Magrolimab in combination with several antileukemia therapies are under investigation for efficacy as options for frontline, relapsed/refractory, or maintenance treatment of patients with AML as part of the phase 2 GS-4721 trial, although this research is also impacted by the hold.6
The open-label study will have 3 safety run-ins will be conducted with a corresponding phase 2 trial. Cohort 1 of the trial will comprise patients with newly diagnosed, previously untreated AML who are not candidates for chemoimmunotherapy. They will receive magrolimab plus venetoclax (Venclexta) and azacitidine. Six patients will be included in the safety run-in and the phase 2 arm will comprise 40 patients.
Cohort 2 will include patients with AML who are relapsed/refractory to induction chemoimmunotherapy. These patients will receive magrolimab up to 12 months in combination with mitoxantrone, etoposide, and cytarabine (MEC) for 2 to 3 cycles. Six patients will be included in the safety run-in and 30 patients will be included in the phase 2 cohort.
Cohort 3 will comprise those with AML who are in CR or CRi following chemoimmunotherapy and who have MRD positivity. Magrolimab will be administered in combination with CC-486. Again, the safety run-in will include 6 patients and the phase 2 arm will comprise 40 patients.
The primary end points of the trial include CR rate, MRD, percentage of those experiencing dose-limiting toxicities, percentage of patients experiencing treatment-emergent toxicities, and the percentage of those experiencing laboratory abnormalities. Secondary end points comprise ORR, CR, duration of response (DOR), duration of CR, event-free survival, relapse-free survival, MRD, duration of MRD negativity, OS, red blood cell transfusion independence rate, platelet transfusion independence rate, and immunogenicity of the combination regimens.

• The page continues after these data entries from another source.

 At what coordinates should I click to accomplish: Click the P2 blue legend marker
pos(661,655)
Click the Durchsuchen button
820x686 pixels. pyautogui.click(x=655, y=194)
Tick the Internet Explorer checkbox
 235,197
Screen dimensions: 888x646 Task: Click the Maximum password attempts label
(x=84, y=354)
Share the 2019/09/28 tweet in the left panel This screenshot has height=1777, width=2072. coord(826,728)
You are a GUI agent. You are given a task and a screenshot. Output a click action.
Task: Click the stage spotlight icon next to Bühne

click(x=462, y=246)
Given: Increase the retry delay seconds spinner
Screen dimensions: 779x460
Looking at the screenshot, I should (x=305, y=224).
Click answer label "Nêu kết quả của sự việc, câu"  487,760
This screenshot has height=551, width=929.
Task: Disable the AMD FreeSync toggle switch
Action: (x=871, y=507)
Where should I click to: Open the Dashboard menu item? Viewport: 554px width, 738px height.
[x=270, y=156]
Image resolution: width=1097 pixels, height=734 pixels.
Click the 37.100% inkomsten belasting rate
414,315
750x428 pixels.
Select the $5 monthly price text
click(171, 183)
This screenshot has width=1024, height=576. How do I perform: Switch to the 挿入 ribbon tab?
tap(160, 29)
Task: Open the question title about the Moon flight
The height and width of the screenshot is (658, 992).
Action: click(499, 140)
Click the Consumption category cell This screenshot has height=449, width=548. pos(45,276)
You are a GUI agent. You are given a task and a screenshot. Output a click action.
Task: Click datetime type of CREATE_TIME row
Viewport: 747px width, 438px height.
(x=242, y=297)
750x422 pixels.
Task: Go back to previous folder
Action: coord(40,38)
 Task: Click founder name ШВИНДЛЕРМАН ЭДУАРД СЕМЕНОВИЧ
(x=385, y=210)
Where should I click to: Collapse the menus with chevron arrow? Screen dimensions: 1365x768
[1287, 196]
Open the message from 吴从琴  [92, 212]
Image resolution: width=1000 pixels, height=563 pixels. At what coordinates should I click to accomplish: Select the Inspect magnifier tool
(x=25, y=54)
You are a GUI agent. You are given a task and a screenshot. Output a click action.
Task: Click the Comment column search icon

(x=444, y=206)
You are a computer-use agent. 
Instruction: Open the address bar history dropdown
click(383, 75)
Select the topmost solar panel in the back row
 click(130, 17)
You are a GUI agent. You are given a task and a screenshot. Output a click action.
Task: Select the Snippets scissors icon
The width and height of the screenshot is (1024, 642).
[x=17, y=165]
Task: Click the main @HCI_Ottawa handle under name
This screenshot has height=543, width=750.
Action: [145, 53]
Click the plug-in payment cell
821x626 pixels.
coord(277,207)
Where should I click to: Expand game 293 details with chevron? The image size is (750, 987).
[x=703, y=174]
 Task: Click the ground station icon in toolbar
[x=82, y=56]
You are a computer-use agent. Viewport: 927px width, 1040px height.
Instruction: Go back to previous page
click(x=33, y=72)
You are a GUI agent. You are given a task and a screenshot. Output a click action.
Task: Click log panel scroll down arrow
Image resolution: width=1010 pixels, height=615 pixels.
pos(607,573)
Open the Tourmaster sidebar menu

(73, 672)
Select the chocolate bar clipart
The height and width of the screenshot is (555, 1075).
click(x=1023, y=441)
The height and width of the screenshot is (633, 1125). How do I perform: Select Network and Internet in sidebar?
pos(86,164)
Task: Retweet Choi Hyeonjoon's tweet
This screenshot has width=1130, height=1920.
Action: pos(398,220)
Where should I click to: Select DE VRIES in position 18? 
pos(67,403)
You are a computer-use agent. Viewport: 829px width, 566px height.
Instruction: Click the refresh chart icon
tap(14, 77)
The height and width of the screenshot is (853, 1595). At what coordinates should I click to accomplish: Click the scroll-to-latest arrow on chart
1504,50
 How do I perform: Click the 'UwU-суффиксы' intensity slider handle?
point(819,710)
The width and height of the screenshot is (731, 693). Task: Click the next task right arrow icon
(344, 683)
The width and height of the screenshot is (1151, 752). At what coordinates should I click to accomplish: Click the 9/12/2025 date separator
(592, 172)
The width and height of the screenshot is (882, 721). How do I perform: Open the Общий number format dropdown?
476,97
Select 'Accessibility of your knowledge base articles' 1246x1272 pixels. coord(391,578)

Additionally, the phase 3 ENHANCE trial, which is also impacted by the hold, was recently launched to examine the efficacy of magrolimab plus azacitidine vs azacitidine plus placebo in previously untreated patients with intermediate-, high-, or very high–risk MDS.7
To be eligible for enrollment, patients must have acceptable performance status and hematologic, liver, and kidney function.8 Those with active hepatitis B, C, and/or human immunodeficiency virus after testing at screening or in their medical history, will be excluded, as will those who previously received an anti-CD47 or signal-regulatory protein α-targeting agents or those with clinical suspicion of active central nervous system involvement.
Other exclusion criteria include having previously undergone antileukemic therapy for treatment of intermediate-, high-, or very high–risk MDS, having contraindications to azacitidine, and those who are immediately eligible for allogenic stem cell transplant with an available donor.
Patients on the investigative arm will be given intravenous magrolimab at a dose of 1 mg/kg on days 1 and 4 of cycle 1, followed by 15 mg/kg on day 8, and 30 mg/kg on days 11, 15, and 22. In cycle 2, patients will be given 30 mg/kg of magrolimab on days 1, 8, 15, and 22. In cycle 3 and thereafter, magrolimab will be given at 30 mg/kg every 2 weeks on days 1 and 15. Those on the control arm were given placebo to match magrolimab. Azacitidine was administered in both arms at a dose of 75 mg/m2 on days 1 to 7, or days 1 to 5 and 8 to 9 of each treatment cycle.
The primary end points of the trial are CR rate and OS, and secondary end points include duration of CR, ORR, DOR, and progression-free survival.